Problem statement
Although the material holds pictures, none belong in the copy; transcribe exactly, and only, the lines from the one with "Viewport: 870px width, 307px height." through the end.
*** Block opens ***
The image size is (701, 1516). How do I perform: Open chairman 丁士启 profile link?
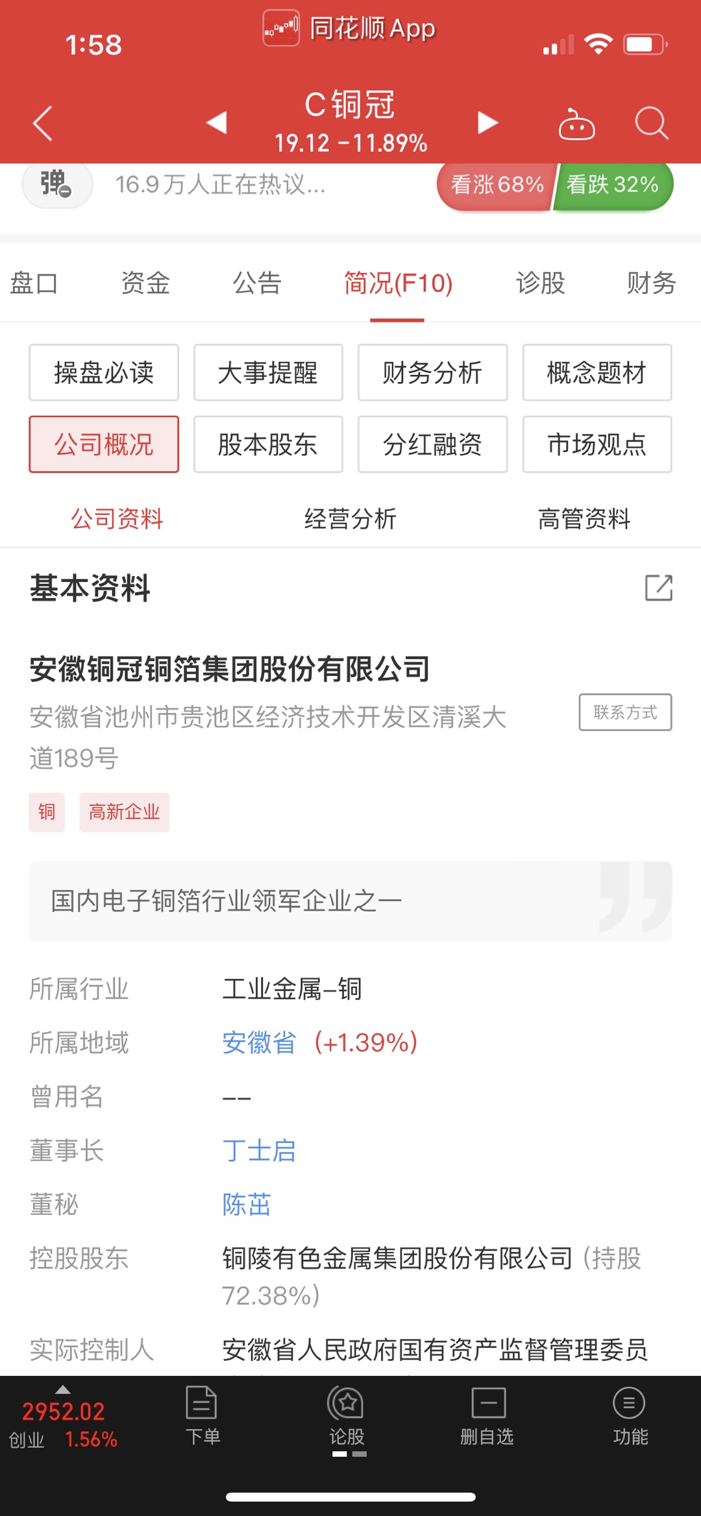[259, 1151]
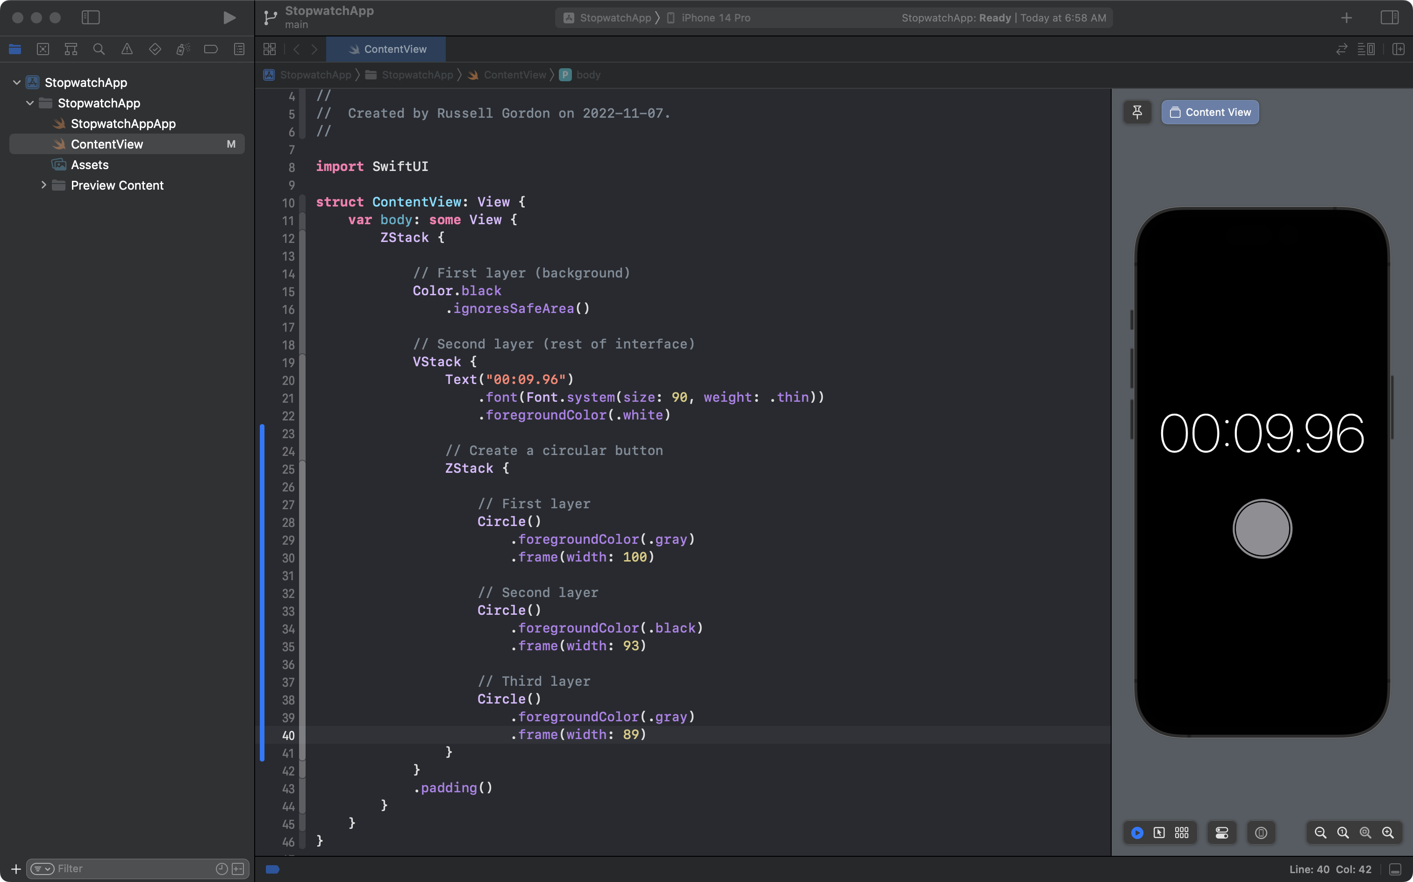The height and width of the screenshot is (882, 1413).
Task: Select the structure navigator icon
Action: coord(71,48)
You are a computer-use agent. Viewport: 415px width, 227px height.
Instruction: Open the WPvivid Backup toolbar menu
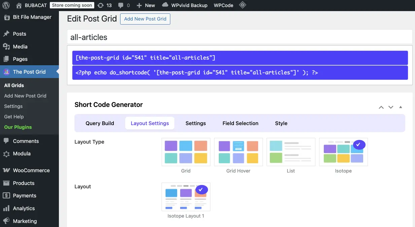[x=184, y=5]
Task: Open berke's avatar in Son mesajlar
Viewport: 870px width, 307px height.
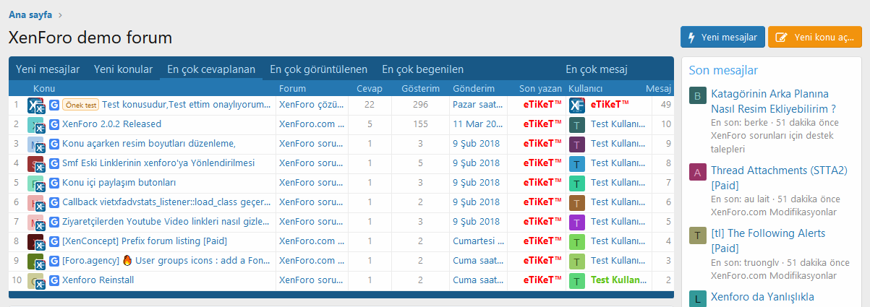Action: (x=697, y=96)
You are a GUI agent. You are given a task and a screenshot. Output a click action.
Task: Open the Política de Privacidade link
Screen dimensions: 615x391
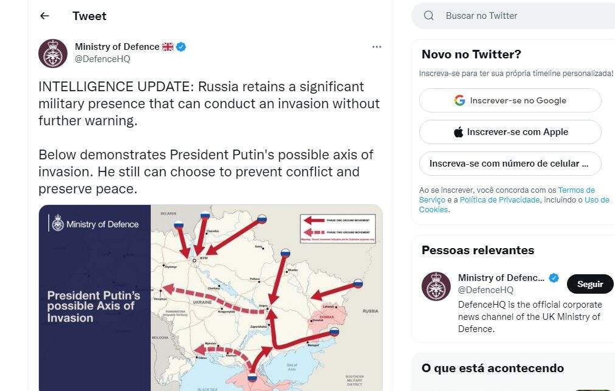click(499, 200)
*** Block closes ***
Result below
Viewport: 870px width, 307px height.
Action: (x=697, y=96)
You are a GUI agent. You are given a task and a screenshot. Output a click action.
Task: Open the Política de Privacidade link
Screen dimensions: 615x391
click(499, 200)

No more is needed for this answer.